• READING TEXT:
It turns out that in another comic currently on sale, Civil War: The Initiative #1, Ms. Marvel claims that Captain America is still alive. An official Marvel statement suggests that she may be mistaken or lying. Or is this an editorial mistake that lets the proverbial cat out of the bag?

On the other hand, ever since the demise of the Silver Age Flash in Crisis on Infinite Earths, readers have been all too aware that the Big Two superhero companies are perfectly willing to kill off superheroes for real and put some new character in as a permanent replacement. (Now it seems that the Silver Age Flash may finally return, but it took over twenty years!)

All of the previous “substitute Cap” stories have had the theme that Steve Rogers is irreplaceable as the true Captain America. My guess is that Marvel will indeed bring Rogers back as Cap. But I hope this isn’t just wishful thinking on my part. Gustines quotes another fan as saying “I’m fairly sure killing Cap with a movie in development (plus a possible Avengers flick on the way as well) would not be very sensible. So, I shall wait and see,” and praises him as “media-savvy.” And do we know for a fact that the Captain America in these movies is the original version from the 1940s?

The aforementioned Marvel official statement declares that “Captain America will continue to be published despite the very real death of Steve Rogers,” and concludes, “So, yes, Captain America, Steve Rogers, is dead.” Considering the miracles that are possible in the superhero genre, Rogers could still be truly “dead” and come back to life. But here Marvel seems to be hinting that they will create a new Captain America, one that they consider more relevant to the 21st century. It’s possible that Marvel might someday resurrect Rogers but not allow him to take back the role of Captain America from this newcomer.

• AIM: Set down, word for word, the part of the Captain America piece that runs from "It turns out" up to and including "of the bag?". The data that comes next is from a different source than the text.

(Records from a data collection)

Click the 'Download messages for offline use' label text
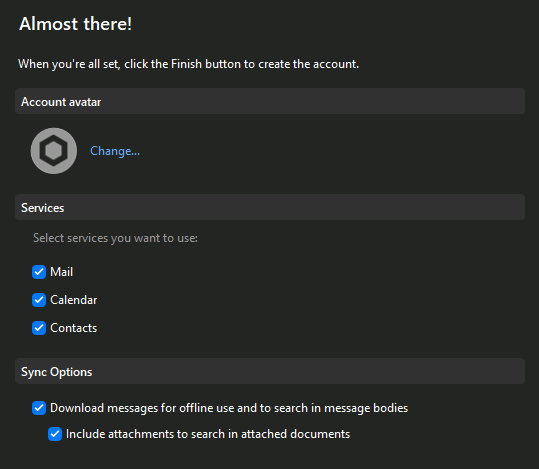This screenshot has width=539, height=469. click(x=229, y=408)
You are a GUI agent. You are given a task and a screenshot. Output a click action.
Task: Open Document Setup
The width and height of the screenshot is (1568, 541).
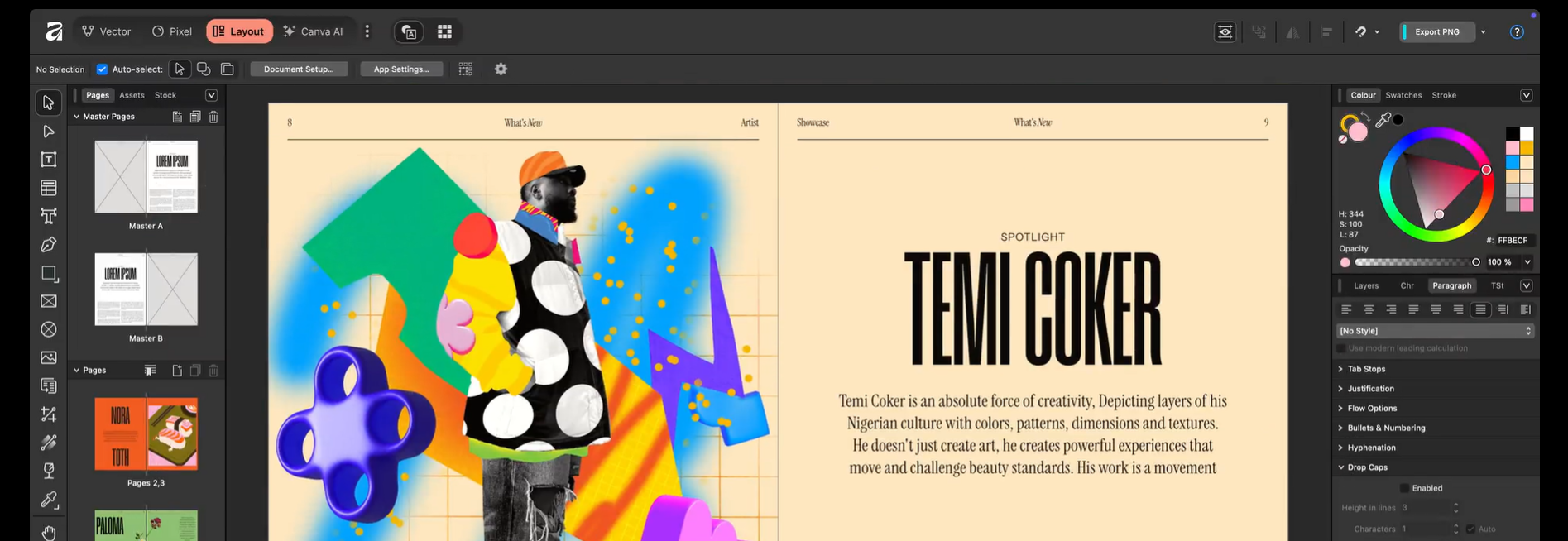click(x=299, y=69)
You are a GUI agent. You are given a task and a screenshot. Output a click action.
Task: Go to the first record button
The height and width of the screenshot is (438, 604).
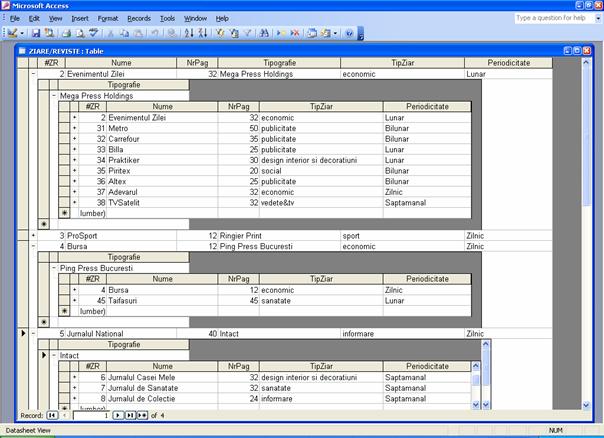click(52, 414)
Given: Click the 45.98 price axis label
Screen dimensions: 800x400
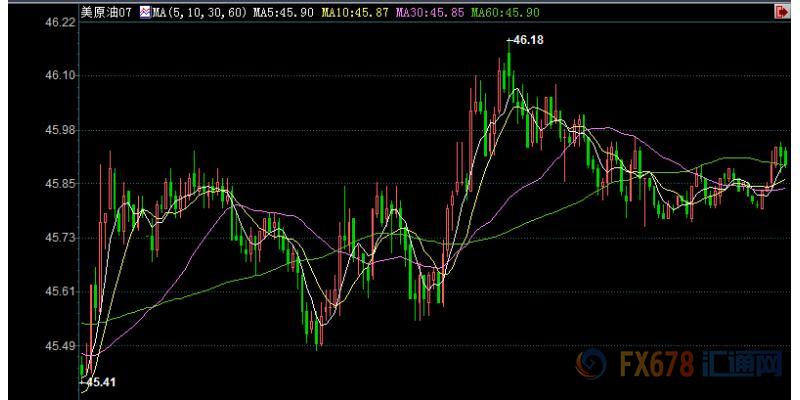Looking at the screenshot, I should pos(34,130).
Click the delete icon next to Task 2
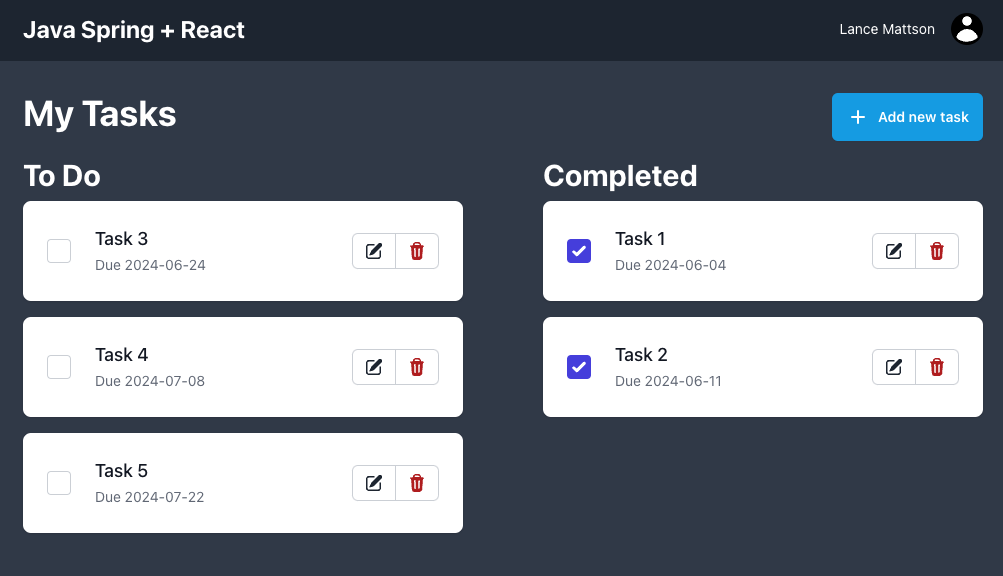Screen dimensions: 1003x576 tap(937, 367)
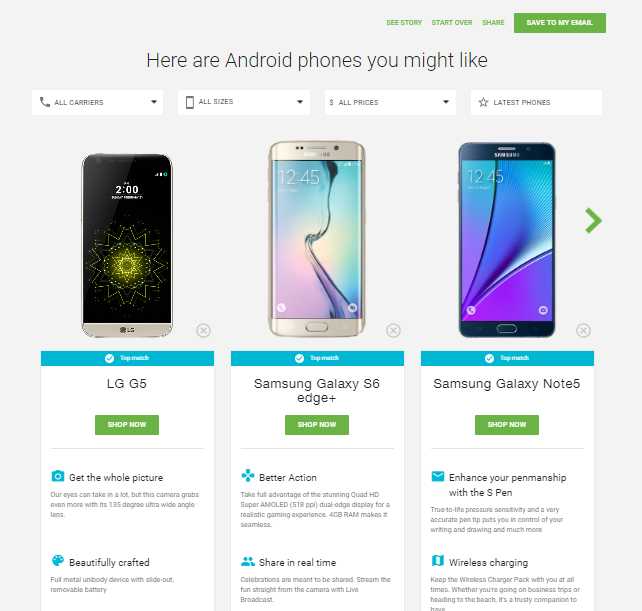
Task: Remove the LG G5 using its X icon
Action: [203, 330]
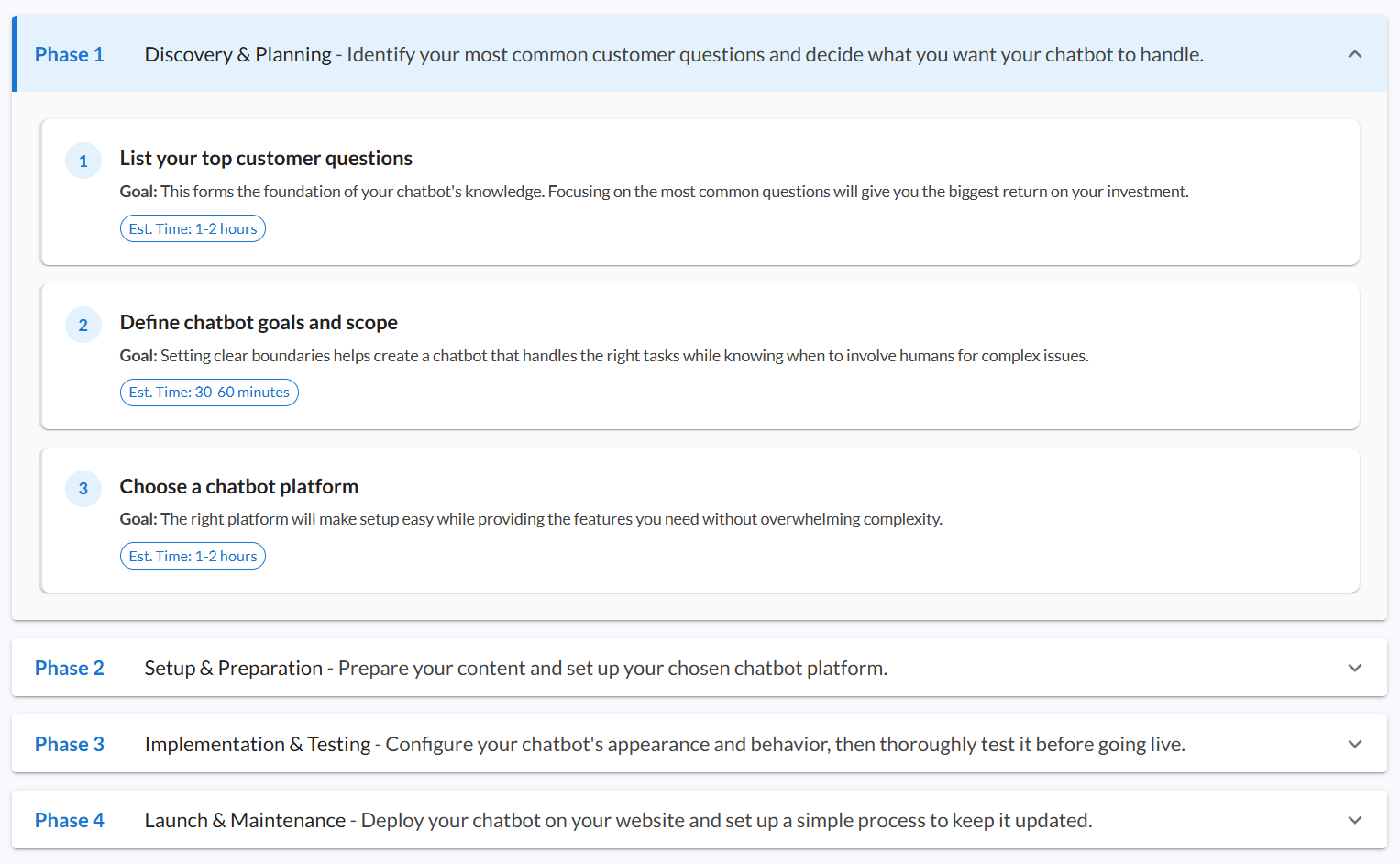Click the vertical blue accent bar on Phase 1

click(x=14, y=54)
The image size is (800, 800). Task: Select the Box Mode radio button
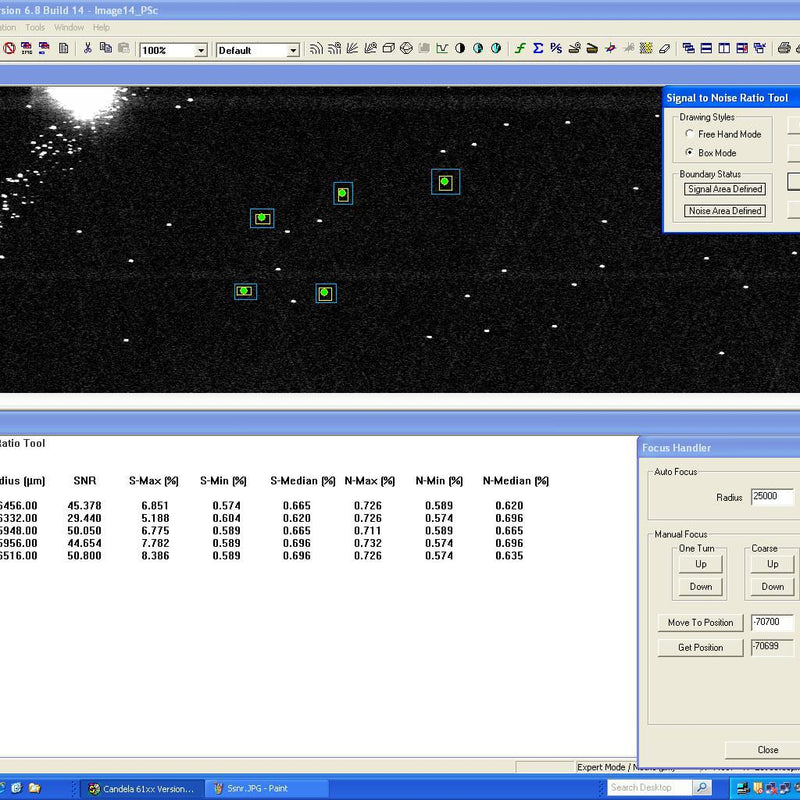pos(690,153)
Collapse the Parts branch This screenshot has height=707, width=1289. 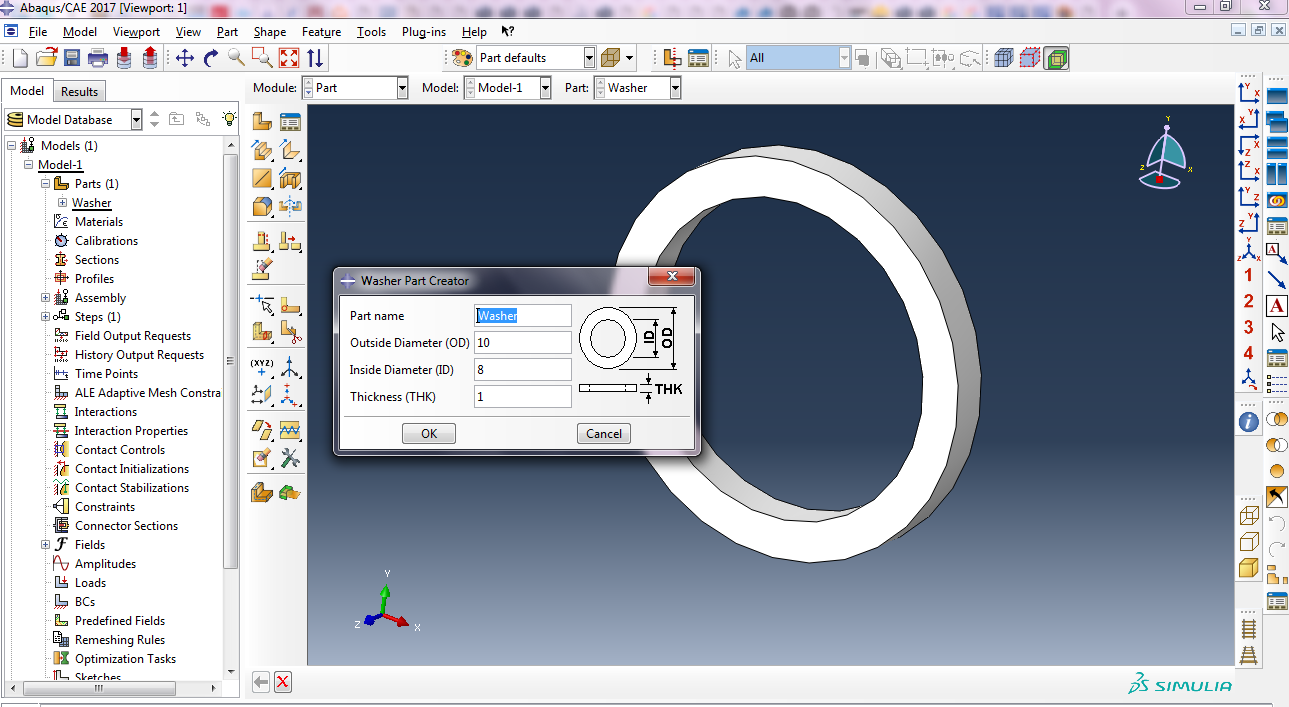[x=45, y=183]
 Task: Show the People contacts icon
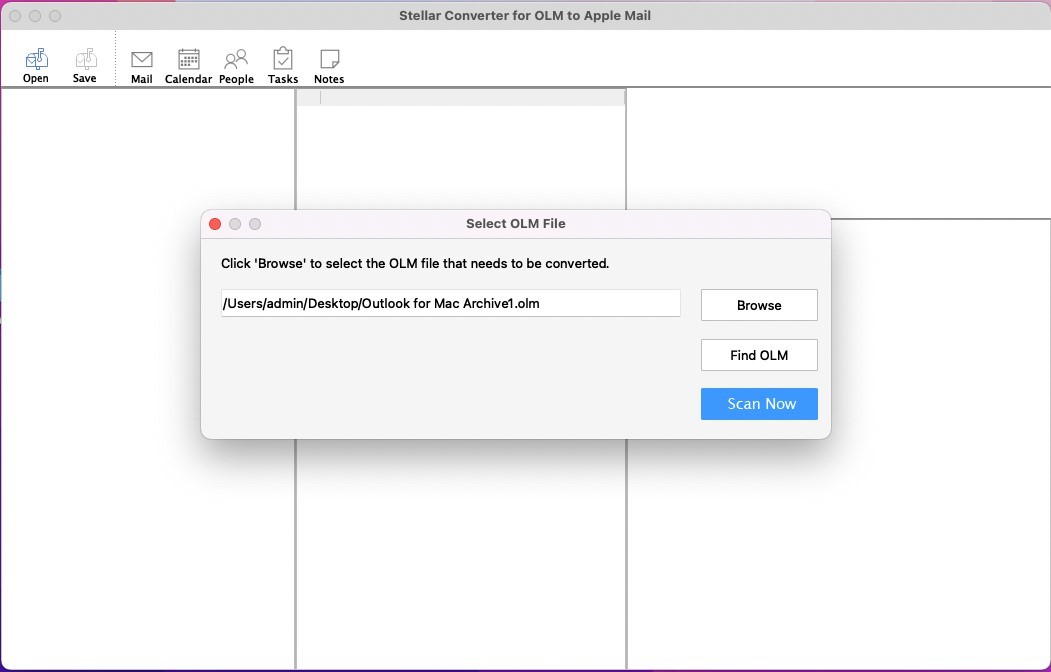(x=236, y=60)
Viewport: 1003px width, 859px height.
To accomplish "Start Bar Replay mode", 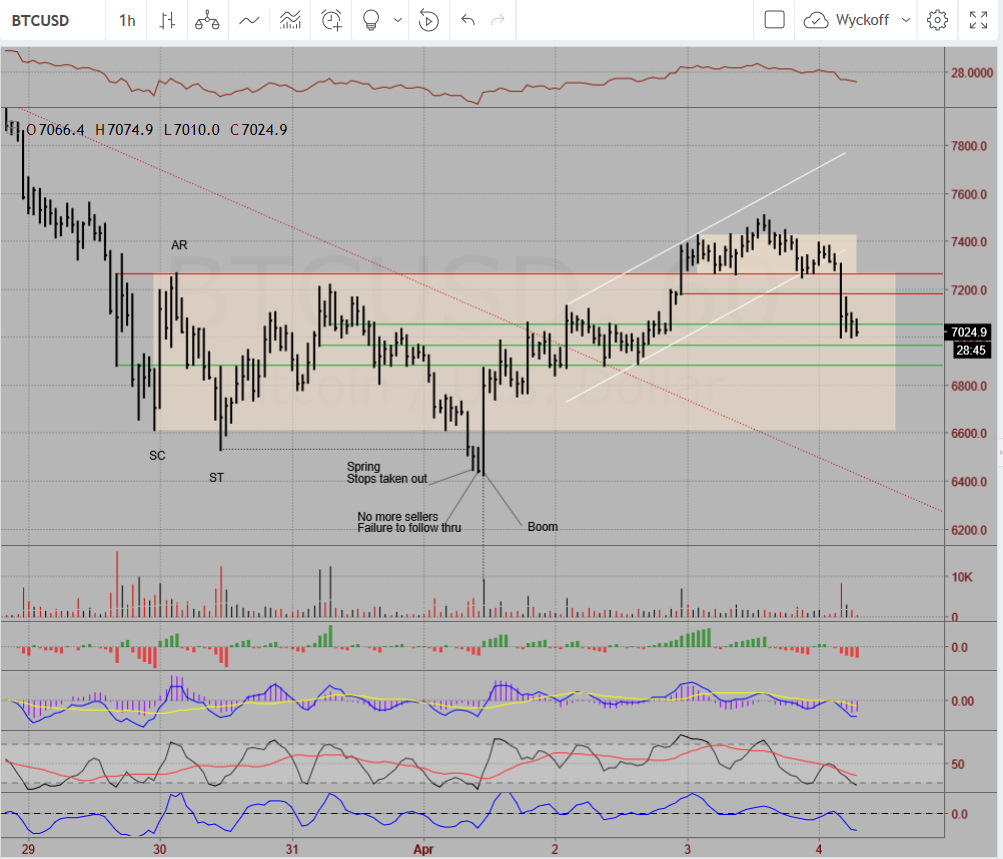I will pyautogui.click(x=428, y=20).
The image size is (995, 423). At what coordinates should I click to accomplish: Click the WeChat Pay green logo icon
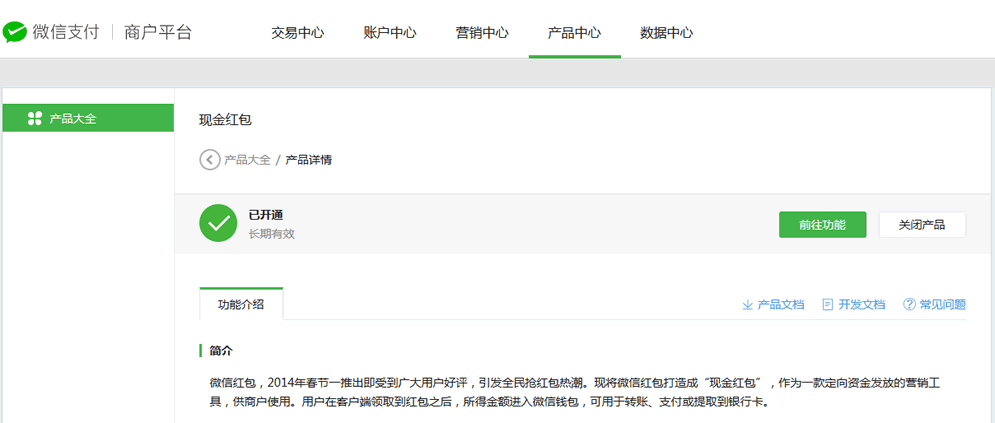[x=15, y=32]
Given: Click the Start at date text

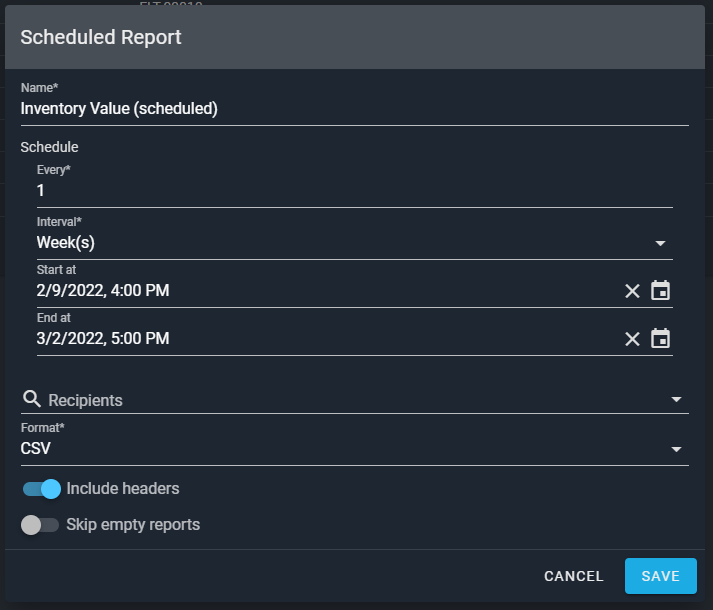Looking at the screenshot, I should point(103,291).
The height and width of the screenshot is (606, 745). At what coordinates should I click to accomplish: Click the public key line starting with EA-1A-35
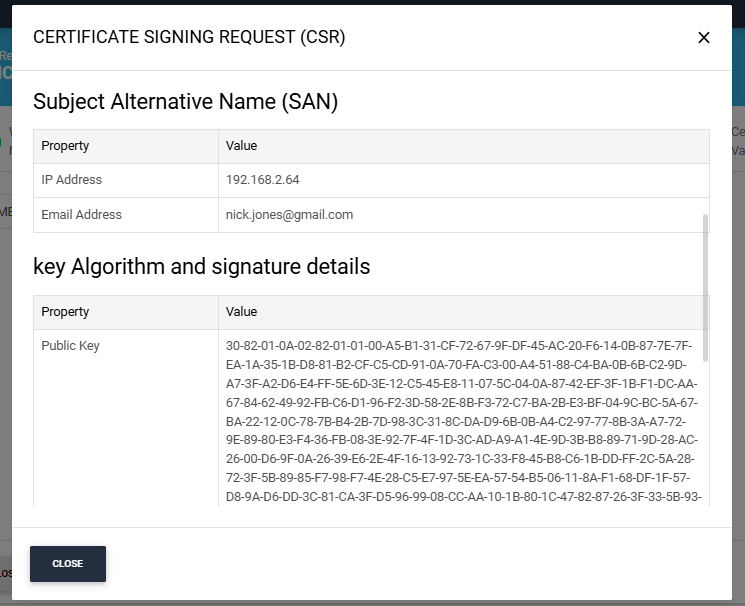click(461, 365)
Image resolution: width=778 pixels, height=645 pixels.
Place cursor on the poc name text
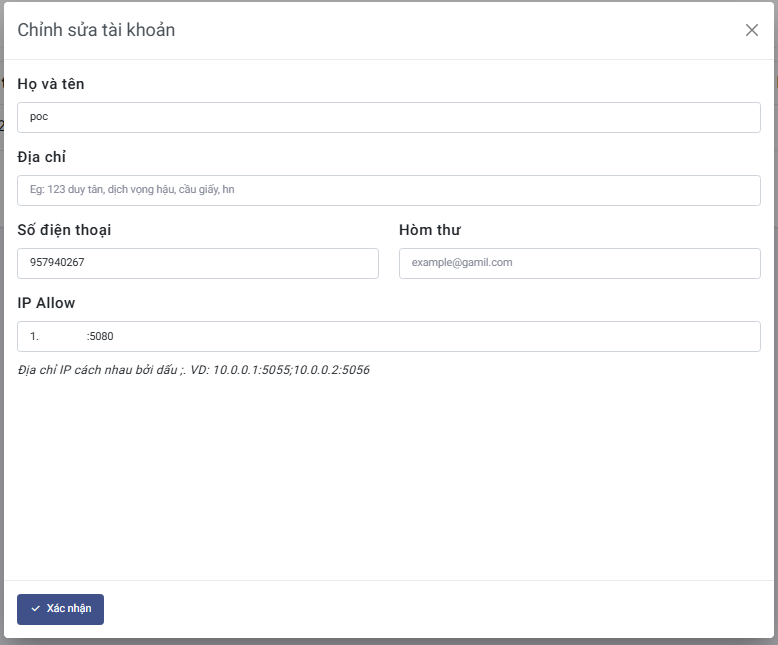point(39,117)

• ANSWER TO THIS PROBLEM:
It turns out that in another comic currently on sale, Civil War: The Initiative #1, Ms. Marvel claims that Captain America is still alive. An official Marvel statement suggests that she may be mistaken or lying. Or is this an editorial mistake that lets the proverbial cat out of the bag?